BRIEF:
Starting at the beginning of the lines and ending with the line that contains "The image size is (1195, 663).", rewrite them with "Where is" changed to "Where can I find" and everything else left as it is.

[Pixel coordinate grounding lines]
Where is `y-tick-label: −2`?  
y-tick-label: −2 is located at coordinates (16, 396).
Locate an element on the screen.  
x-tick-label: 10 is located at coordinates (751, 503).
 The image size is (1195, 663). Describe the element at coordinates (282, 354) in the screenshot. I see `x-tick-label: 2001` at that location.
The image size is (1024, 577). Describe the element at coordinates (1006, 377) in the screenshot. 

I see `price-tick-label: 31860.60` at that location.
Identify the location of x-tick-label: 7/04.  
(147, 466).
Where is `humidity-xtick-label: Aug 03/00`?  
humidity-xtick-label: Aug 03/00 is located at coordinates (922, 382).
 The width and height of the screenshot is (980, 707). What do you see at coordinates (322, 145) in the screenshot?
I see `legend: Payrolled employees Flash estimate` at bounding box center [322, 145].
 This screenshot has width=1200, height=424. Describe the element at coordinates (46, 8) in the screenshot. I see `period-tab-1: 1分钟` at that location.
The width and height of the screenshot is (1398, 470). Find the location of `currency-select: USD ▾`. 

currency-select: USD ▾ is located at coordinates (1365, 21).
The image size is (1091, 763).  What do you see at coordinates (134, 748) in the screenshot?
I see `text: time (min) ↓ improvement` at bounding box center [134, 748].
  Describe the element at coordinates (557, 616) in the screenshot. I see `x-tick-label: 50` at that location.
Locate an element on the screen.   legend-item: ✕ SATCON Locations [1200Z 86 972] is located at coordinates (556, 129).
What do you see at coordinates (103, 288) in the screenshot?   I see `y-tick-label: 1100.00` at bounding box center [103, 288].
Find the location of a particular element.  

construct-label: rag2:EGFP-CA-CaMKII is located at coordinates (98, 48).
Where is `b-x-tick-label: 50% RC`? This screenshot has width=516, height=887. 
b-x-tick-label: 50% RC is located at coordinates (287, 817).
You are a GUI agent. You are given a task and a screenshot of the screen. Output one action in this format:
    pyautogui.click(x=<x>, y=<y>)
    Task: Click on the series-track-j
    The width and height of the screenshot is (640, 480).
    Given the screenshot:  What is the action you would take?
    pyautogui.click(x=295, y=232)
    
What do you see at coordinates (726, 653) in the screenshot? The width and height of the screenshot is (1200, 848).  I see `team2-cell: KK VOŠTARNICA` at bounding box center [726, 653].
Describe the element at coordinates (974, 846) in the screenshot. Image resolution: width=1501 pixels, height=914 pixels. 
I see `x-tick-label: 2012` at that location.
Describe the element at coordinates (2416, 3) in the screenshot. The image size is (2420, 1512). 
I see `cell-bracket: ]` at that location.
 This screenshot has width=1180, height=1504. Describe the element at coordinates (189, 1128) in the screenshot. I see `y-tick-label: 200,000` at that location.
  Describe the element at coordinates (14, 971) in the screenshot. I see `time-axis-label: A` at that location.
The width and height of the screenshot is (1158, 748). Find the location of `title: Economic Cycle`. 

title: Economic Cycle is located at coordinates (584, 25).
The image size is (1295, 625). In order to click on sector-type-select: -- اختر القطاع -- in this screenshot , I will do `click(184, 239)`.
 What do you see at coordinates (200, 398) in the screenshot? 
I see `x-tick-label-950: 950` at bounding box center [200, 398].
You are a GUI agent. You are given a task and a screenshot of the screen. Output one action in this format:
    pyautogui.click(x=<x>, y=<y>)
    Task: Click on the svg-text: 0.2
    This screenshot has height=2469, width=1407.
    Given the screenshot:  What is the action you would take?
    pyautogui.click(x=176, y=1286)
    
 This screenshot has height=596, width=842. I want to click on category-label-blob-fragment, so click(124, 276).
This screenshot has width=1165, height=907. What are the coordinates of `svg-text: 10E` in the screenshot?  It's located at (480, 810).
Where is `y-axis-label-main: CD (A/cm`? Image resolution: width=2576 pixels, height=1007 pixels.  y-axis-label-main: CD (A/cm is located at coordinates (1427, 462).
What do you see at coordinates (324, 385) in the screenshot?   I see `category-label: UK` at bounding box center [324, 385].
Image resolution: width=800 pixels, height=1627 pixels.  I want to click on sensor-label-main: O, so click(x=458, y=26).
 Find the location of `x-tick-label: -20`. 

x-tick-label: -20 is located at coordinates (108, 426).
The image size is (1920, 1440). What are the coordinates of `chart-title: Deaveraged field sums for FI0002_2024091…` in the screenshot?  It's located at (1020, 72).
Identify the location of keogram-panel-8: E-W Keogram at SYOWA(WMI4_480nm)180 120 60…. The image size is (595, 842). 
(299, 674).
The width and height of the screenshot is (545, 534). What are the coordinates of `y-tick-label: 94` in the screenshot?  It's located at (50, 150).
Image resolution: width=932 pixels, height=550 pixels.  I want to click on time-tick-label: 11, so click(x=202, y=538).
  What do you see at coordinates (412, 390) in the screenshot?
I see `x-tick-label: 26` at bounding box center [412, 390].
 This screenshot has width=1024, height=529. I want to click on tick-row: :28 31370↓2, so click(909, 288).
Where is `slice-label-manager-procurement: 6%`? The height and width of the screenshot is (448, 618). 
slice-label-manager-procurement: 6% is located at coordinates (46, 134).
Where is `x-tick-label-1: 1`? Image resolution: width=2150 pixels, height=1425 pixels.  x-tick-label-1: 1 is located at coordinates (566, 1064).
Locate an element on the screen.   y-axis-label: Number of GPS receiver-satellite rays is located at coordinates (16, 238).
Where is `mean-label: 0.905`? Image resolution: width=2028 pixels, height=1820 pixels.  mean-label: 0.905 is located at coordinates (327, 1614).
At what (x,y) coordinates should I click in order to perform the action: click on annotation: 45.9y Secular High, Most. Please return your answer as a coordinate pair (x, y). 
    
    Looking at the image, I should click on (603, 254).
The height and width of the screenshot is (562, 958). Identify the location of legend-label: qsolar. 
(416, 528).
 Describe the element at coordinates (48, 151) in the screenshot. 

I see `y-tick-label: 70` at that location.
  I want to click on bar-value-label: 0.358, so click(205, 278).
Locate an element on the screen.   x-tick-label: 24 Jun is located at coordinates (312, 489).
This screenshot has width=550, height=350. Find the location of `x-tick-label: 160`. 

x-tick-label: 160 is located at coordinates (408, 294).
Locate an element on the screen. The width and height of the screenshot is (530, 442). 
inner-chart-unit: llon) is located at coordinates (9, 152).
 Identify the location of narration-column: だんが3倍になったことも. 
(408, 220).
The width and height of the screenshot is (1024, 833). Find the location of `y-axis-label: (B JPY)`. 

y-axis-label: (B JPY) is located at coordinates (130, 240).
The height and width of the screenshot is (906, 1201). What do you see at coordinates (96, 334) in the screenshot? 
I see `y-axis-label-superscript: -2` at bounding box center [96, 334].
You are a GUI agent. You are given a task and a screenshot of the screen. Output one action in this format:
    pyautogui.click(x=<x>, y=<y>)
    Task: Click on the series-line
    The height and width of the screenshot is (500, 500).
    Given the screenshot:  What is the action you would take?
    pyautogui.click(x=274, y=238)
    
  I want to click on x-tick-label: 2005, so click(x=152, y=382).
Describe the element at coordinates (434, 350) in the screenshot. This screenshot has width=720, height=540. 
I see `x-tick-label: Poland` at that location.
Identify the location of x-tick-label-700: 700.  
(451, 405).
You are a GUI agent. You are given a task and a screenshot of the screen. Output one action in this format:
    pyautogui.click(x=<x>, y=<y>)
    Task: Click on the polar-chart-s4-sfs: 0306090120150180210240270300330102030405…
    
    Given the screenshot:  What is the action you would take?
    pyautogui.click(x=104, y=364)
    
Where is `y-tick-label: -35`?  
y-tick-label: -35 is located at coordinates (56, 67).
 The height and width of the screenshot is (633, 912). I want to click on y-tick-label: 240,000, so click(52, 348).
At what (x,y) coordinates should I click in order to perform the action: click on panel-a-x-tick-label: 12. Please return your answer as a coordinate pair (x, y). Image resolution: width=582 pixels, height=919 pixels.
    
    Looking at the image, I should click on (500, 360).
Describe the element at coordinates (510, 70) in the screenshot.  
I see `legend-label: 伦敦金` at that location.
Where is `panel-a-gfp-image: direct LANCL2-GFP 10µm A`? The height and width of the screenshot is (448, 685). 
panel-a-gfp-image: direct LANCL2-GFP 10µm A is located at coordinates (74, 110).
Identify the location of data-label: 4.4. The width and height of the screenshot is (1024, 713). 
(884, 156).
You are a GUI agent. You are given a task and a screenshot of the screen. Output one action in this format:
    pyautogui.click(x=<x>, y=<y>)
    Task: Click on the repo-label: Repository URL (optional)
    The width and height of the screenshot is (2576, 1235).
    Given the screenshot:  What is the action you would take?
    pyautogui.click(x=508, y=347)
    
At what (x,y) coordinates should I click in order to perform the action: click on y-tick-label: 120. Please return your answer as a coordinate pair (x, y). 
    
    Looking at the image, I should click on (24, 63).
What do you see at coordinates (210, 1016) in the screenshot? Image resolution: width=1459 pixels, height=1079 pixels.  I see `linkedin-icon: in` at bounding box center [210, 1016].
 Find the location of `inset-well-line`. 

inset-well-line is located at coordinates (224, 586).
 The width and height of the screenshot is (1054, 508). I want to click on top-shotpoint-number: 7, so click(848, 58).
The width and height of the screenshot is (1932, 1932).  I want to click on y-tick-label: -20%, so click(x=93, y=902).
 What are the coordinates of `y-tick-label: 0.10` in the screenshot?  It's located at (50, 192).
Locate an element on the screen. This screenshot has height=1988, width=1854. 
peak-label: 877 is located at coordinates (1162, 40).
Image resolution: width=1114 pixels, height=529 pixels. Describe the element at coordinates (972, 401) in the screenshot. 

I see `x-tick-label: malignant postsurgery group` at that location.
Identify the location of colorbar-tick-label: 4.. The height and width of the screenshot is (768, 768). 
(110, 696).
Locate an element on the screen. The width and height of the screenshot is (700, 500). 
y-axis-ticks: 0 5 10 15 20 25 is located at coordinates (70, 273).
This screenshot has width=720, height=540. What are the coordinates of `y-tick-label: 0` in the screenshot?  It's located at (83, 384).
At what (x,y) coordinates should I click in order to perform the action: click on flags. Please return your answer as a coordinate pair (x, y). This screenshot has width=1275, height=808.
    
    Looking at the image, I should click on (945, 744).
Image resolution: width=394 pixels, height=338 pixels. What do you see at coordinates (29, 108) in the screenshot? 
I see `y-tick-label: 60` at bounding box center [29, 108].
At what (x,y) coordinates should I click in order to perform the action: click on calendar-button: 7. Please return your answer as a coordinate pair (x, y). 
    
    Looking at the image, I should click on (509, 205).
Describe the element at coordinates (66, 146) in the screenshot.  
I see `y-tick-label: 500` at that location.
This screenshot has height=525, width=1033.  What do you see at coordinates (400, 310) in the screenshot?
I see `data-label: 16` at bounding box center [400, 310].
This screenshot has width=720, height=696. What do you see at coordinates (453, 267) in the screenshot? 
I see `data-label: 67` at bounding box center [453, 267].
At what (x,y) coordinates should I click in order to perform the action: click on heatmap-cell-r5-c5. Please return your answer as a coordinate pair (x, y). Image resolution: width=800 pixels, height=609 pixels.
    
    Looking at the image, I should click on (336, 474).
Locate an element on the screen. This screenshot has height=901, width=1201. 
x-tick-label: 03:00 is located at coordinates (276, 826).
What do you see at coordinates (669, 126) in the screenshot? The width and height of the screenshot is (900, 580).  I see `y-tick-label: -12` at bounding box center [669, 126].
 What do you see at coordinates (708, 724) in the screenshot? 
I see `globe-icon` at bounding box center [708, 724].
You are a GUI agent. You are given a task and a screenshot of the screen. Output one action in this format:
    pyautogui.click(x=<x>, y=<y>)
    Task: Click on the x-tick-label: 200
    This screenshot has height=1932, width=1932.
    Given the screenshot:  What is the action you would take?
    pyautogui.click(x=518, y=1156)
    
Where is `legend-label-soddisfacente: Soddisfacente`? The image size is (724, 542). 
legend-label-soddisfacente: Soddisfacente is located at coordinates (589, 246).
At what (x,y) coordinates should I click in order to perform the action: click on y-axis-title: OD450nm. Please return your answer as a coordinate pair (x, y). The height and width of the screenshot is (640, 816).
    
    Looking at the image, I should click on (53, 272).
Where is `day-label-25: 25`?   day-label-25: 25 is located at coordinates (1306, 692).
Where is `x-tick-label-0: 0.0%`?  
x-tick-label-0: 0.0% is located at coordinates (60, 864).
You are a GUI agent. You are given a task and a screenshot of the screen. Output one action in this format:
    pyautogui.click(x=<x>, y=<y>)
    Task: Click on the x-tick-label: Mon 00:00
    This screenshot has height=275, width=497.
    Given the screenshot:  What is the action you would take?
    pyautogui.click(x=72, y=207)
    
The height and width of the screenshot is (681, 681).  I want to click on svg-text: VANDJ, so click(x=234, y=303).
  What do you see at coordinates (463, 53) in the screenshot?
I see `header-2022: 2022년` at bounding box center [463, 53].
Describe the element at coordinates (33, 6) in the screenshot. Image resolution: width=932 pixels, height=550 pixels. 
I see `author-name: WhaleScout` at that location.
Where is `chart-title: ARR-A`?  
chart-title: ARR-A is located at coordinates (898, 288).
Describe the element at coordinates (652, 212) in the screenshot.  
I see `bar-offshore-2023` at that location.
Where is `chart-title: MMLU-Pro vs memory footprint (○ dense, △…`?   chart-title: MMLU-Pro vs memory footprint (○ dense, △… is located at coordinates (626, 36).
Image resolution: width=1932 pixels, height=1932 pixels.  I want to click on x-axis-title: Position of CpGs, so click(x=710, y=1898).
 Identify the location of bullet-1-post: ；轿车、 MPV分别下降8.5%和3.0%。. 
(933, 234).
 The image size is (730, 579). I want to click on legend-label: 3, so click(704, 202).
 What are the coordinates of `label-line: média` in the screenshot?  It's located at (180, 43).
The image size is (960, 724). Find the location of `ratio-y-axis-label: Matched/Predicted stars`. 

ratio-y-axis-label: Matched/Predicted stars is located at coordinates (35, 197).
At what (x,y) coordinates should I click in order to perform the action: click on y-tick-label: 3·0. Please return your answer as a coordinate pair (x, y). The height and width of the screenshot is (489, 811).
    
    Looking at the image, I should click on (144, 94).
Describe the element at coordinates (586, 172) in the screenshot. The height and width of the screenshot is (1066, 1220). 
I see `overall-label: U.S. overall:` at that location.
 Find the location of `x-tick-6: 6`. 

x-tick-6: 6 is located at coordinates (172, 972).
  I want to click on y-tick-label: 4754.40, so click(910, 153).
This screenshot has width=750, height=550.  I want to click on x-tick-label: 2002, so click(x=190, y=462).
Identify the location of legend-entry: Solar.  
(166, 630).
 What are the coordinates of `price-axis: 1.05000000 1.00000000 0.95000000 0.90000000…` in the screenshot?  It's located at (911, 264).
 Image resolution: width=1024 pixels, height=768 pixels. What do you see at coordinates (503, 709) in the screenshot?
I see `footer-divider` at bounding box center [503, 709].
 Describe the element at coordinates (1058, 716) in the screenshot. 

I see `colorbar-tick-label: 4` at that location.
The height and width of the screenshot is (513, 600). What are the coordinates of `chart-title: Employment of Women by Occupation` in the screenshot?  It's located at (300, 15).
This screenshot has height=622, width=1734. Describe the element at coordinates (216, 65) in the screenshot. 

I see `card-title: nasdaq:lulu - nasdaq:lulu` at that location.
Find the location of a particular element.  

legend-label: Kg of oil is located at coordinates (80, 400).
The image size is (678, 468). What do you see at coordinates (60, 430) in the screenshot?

EXERCISE ANSWER:
Where can I find `y-tick-label: −2`?  
y-tick-label: −2 is located at coordinates (16, 396).
Locate an element on the screen.  
x-tick-label: 10 is located at coordinates (751, 503).
 The image size is (1195, 663). Describe the element at coordinates (282, 354) in the screenshot. I see `x-tick-label: 2001` at that location.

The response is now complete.